De Blasio suggested that the MTA add the city’s finance commissioner, Sherif Soliman, to the Traffic Mobility Review Board, which the state created to oversee congestion pricing. The MTA has not yet convened the board, according to de Blasio, who said it is "absolutely crucial to getting this going."
Congestion pricing -- automatically charging certain vehicles for entering high traffic areas of the borough -- would bring in about $15 billion over five years, about 30% of the MTA’s capital spending plan, according to Tom Wright, the head of the Regional Plan Association, who spoke at the news conference.

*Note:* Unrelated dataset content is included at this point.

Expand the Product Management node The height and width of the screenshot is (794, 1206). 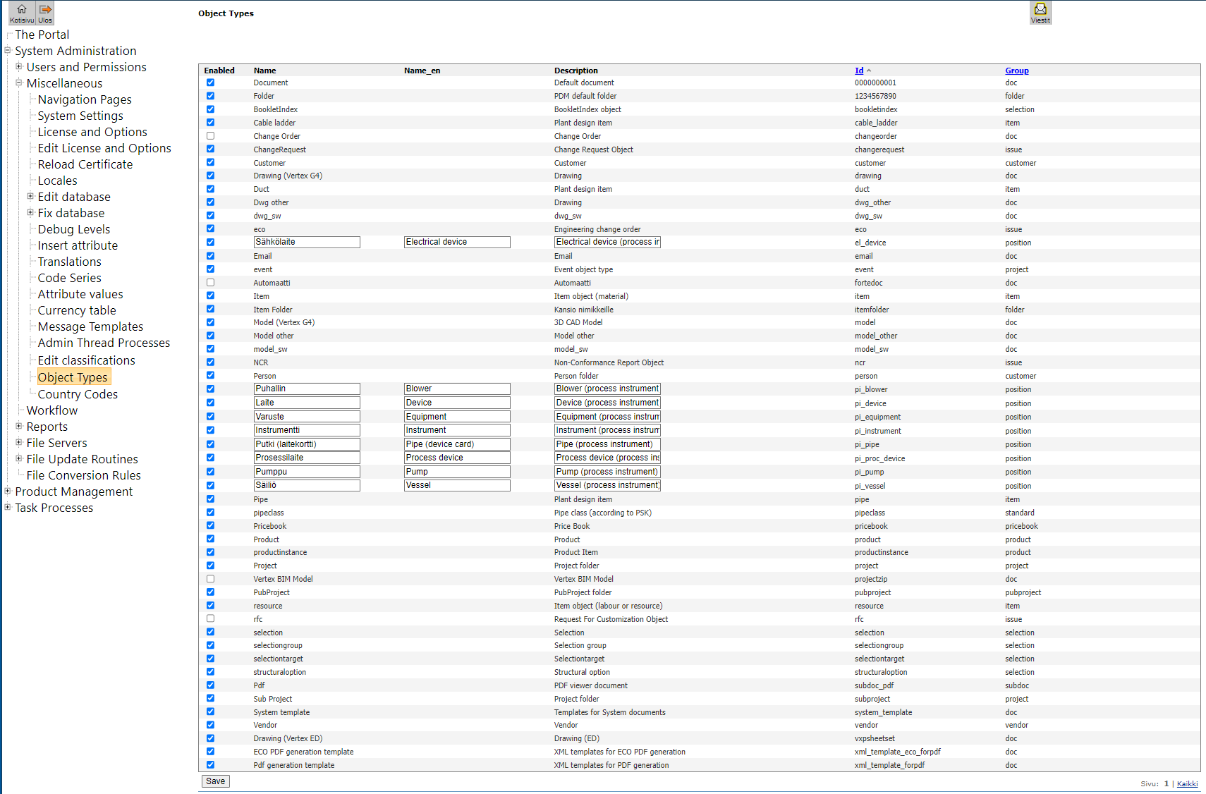(x=8, y=491)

The system would provide the MTA with a large revenue source, which has taken on even more importance as ridership levels remain low in the aftermath of the coronavirus pandemic. Subway, bus and commuter rail traffic in some recent days has been down by more than half when compared to the same day before the pandemic, according to MTA tallies.
De Blasio cited both increasing traffic in the city and persistent issues on the subway as the impetus for his push on congestion pricing.

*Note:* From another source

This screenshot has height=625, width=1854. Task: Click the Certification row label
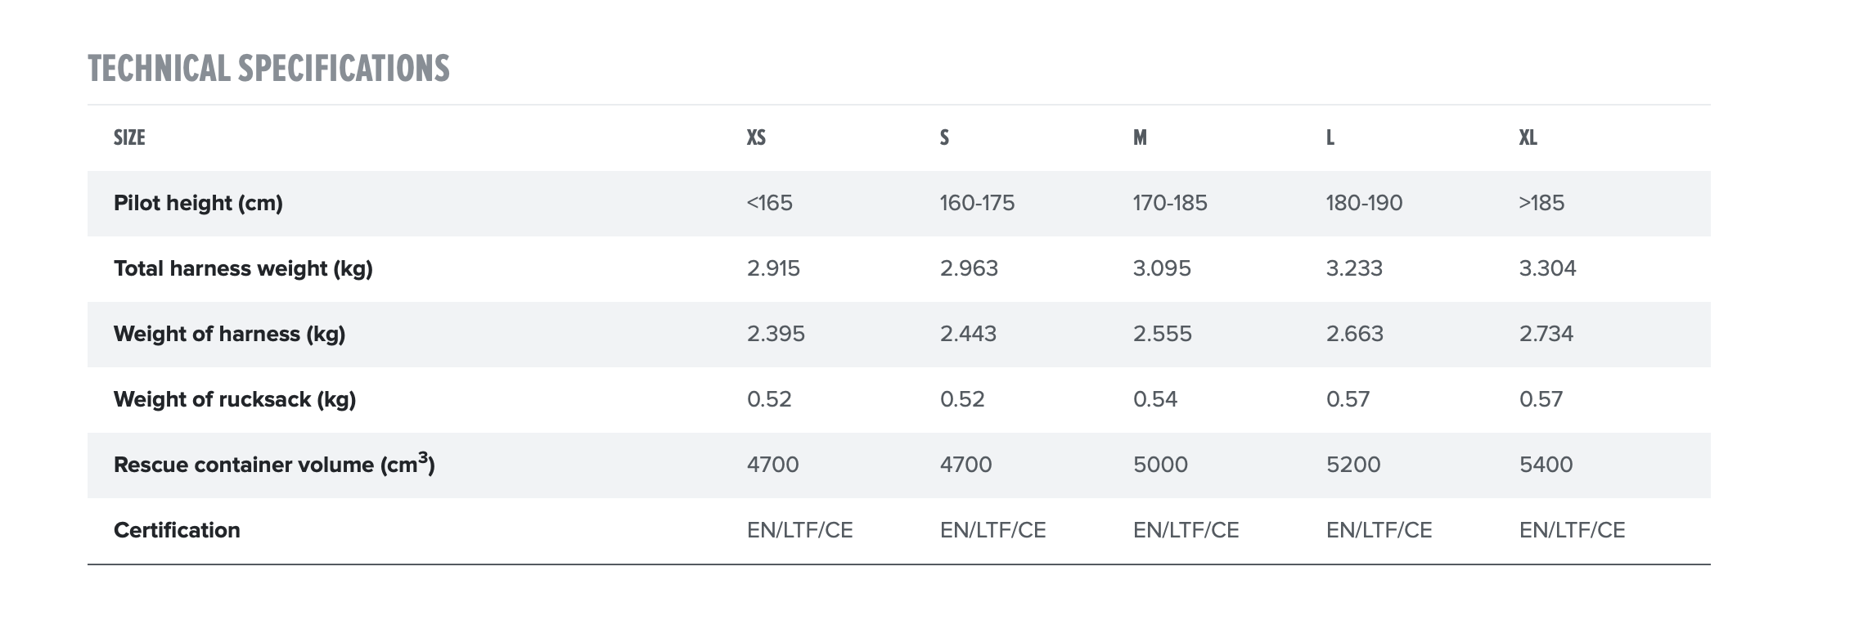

According to Traffic Index, an open-source review of city traffic data, Manhattan has seen rising traffic since January, with traffic in June surpassing levels in the city during the winter preceding the pandemic shutdown, but not surpassing the intensity of the 2019 summer months.
Last week saw heavy rain flood several stations in northern Manhattan. The MTA also canceled 10,800 trips on the system in June, de Blasio said. The agency has blamed staffing shortages for the canceled trips.
In a statement, Ken Lovett, a senior advisor to the MTA’s leader, said the administration of former President Donald Trump delayed the planned implementation of congestion pricing, before the Biden administration directed the agency to begin an environmental assessment in March.
“Since then, we have been in deep, detailed and productive discussions with the Federal Highway Administration over exactly what that entails,” the statement read. “We will move forward on a timeline that meets all requirements set out for us."
De Blasio cited the readiness of the Biden administration to expedite funding requests to implement the system.
“It’s time for the state to get in gear, get congestion pricing done, because we have a federal partner,” he said.